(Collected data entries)

╭──

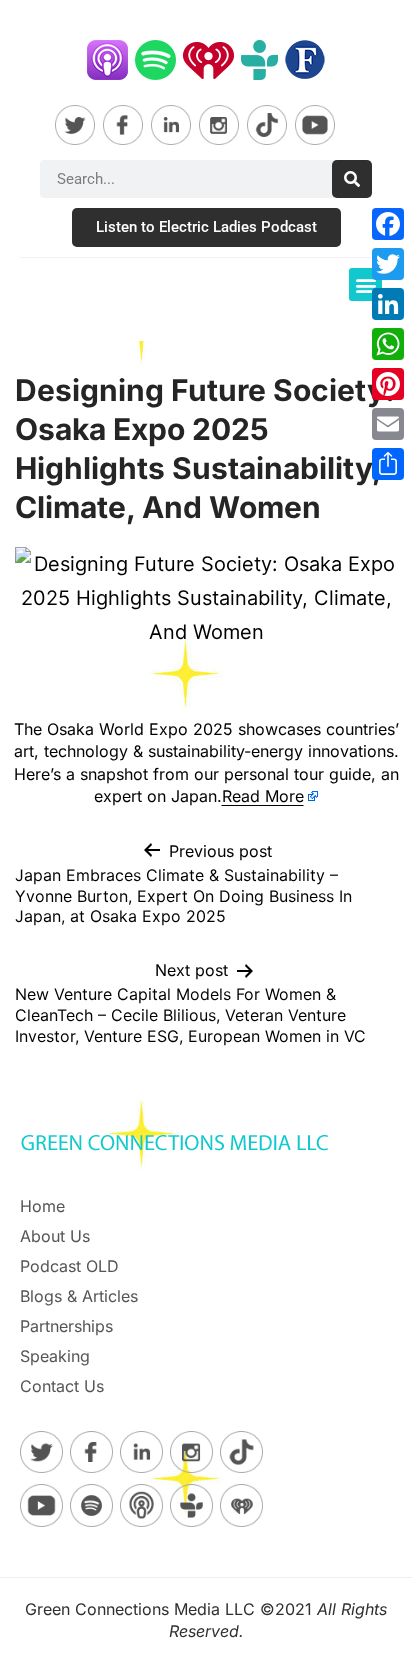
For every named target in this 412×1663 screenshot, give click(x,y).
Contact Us (62, 1386)
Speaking (55, 1356)
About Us (55, 1236)
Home (42, 1206)
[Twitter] (388, 264)
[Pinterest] (388, 384)
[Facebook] (388, 224)
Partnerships (66, 1326)
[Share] (388, 464)
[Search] (352, 179)
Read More (263, 796)
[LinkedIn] (388, 304)
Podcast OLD (69, 1266)
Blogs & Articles (79, 1296)
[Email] (388, 424)
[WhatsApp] (388, 344)
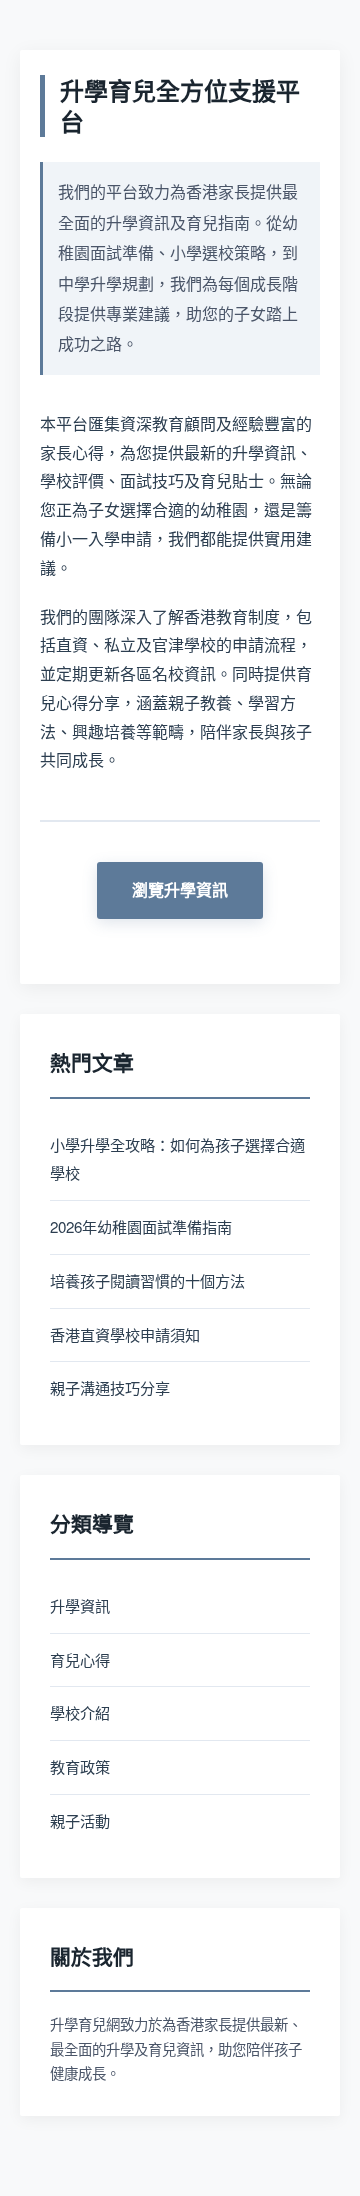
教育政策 (80, 1766)
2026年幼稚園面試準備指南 (141, 1226)
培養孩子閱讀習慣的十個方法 (147, 1280)
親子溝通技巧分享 (110, 1387)
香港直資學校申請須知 (125, 1334)
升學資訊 (80, 1605)
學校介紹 (80, 1712)
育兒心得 (80, 1659)
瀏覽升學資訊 (180, 889)
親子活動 (80, 1820)
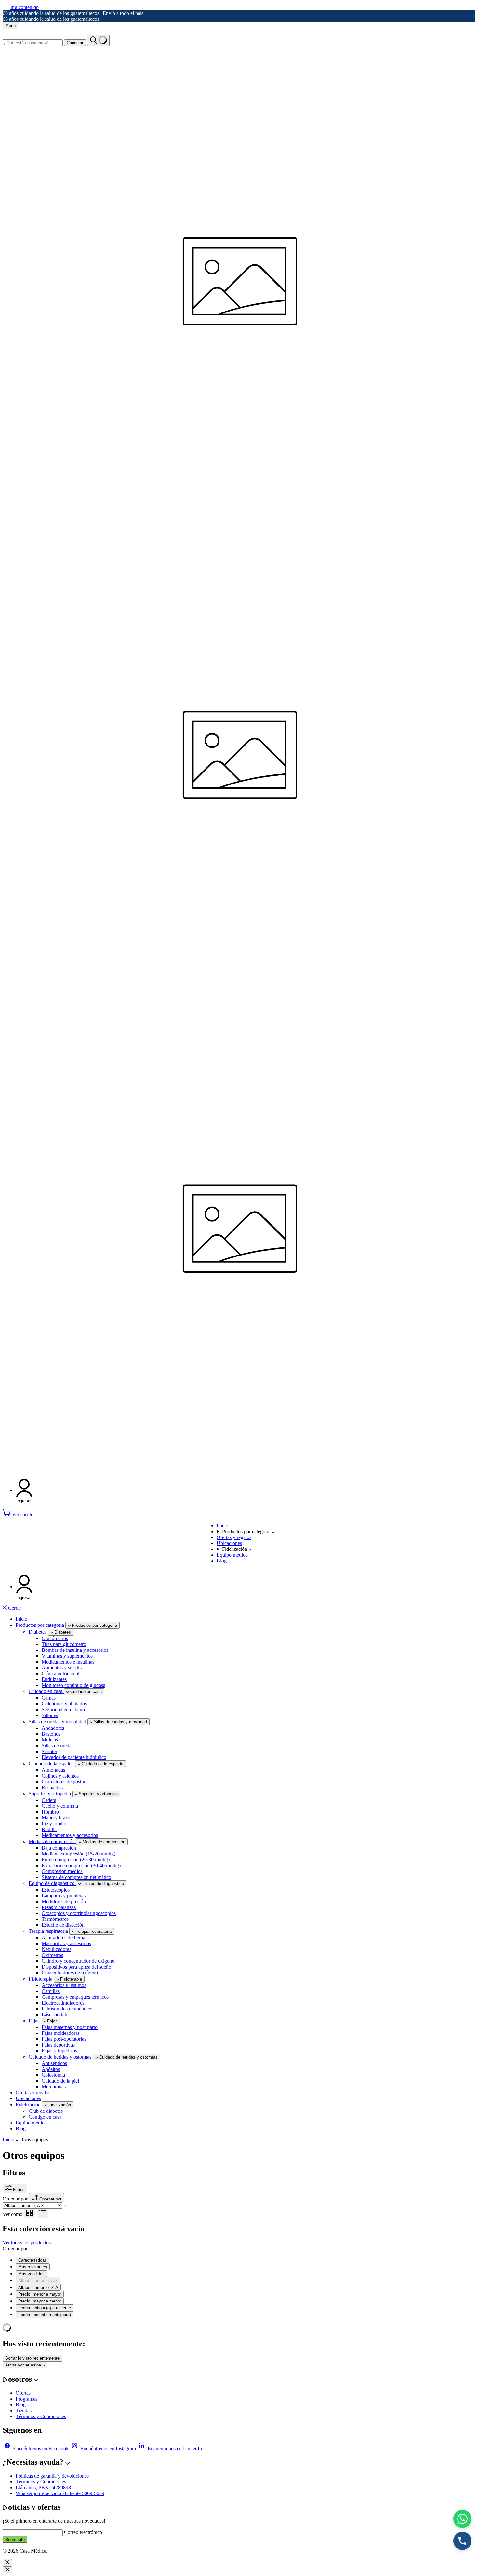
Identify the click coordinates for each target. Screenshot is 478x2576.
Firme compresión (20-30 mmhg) (76, 1859)
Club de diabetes (46, 2111)
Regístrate (15, 2539)
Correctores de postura (65, 1781)
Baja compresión (59, 1848)
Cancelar (75, 42)
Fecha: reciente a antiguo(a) (44, 2314)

╰──

» About this exercise:
An exact copy is needed of the stretch above that opens with the line containing "Partnerships (66, 1326)" and closes with the line containing "親子溝通技巧分享 (110, 1387)"; the pictures are not part of it.

» Exercise output:
Partnerships (66, 1326)
[Share] (388, 464)
[Search] (352, 179)
Read More (263, 796)
[LinkedIn] (388, 304)
Podcast OLD (69, 1266)
Blogs & Articles (79, 1296)
[Email] (388, 424)
[WhatsApp] (388, 344)
教育政策 (80, 1766)
2026年幼稚園面試準備指南 (141, 1226)
培養孩子閱讀習慣的十個方法 (147, 1280)
親子溝通技巧分享 (110, 1387)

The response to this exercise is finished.